Miraculously, I woke up the next morning and was greeted by the sunrise, giving me a proper look at my surroundings. I was thankful for the bed I’d chosen, seeing that the other spare bed had been soaked with water due to the heavy rainfall throughout the night. I was beginning to see the benefits of the whole experience until I rolled over and found a lizard on the wall and a few mice crawling through the tree in the roof. However, walking over to see the view I was once again grateful as I looked out over the river surrounded by bush, having flashbacks from The Lion King and marvelling at the scenery I’d somehow found myself overlooking. Later I found out that said river was home to the hippos my friends had encountered on their water safari the previous day. At least I didn’t know that during the walk there the night before.
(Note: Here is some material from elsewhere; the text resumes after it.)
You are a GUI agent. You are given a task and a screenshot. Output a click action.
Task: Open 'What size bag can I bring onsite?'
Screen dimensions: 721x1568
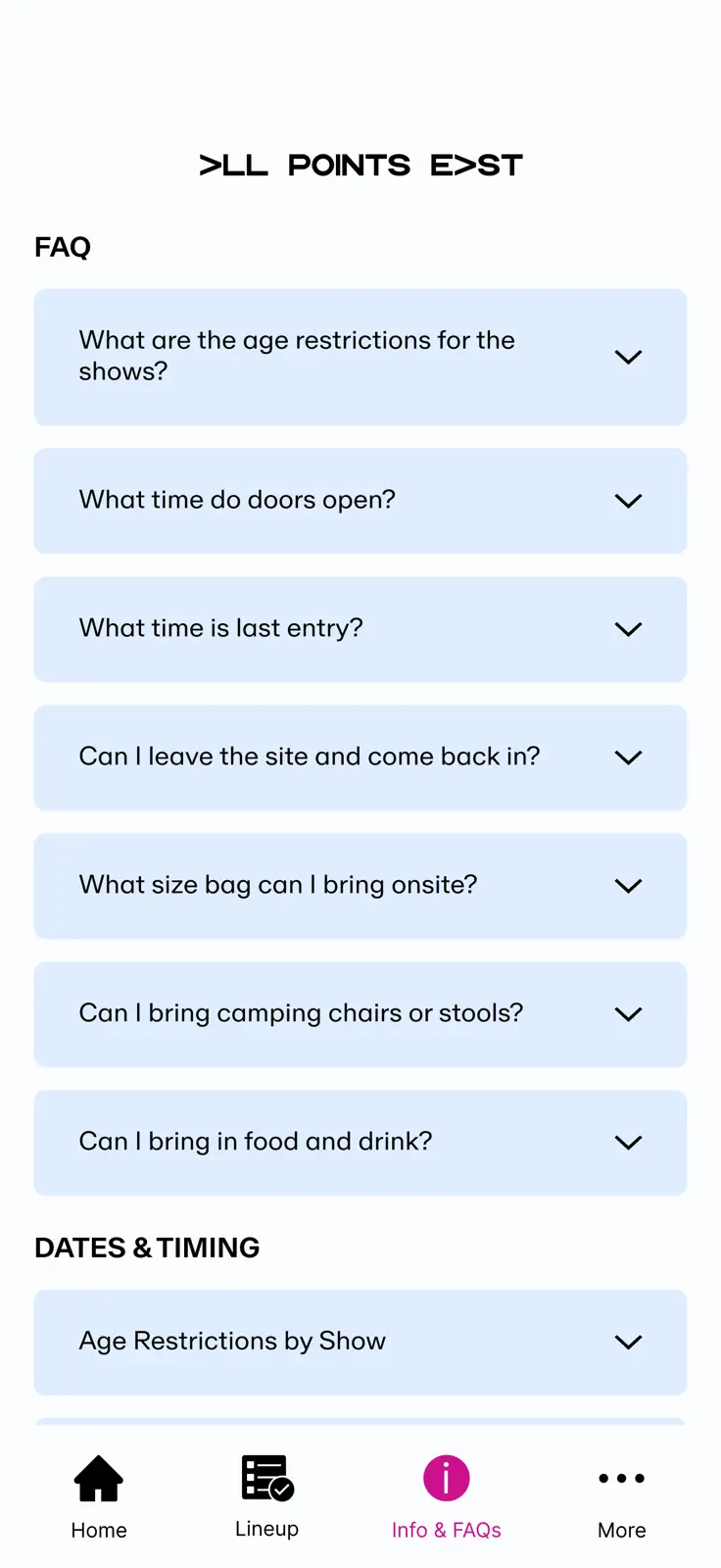[360, 886]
The owner was proud to show us the lion paw print displayed below our house, accompanied by gaping holes in the ground he claimed to belong to elephant feet. We’re unsure how much of a tourist ploy this is, especially considering the fact there was only one print of each, and last time we checked, both lions and elephants had four legs. My fear was high enough that I took his word for it at the time and pushed for us to head back, enjoying a brighter and shorter walk back than we’d experienced the night before.

With the rain came mud and the drive out of the car park was messy, lessening our hope for what was originally the bumpy, dirt road on the way there. Our expectations were met and it wasn’t long before one of the vans got bogged, so badly that all of us attempted to push it out to no avail. Thankfully we found luck in a passing jeep which happened to break down prior to tying itself to our van. The group of engineering students managed to give it a temporary fix and our makeshift tow truck came back to life, successfully pulling the van out and sending us on our way for the rest of the journey home.

The experience was well worth it, but it’s safe to say I’ve become the easy one to tease and I don’t see that going away any time soon.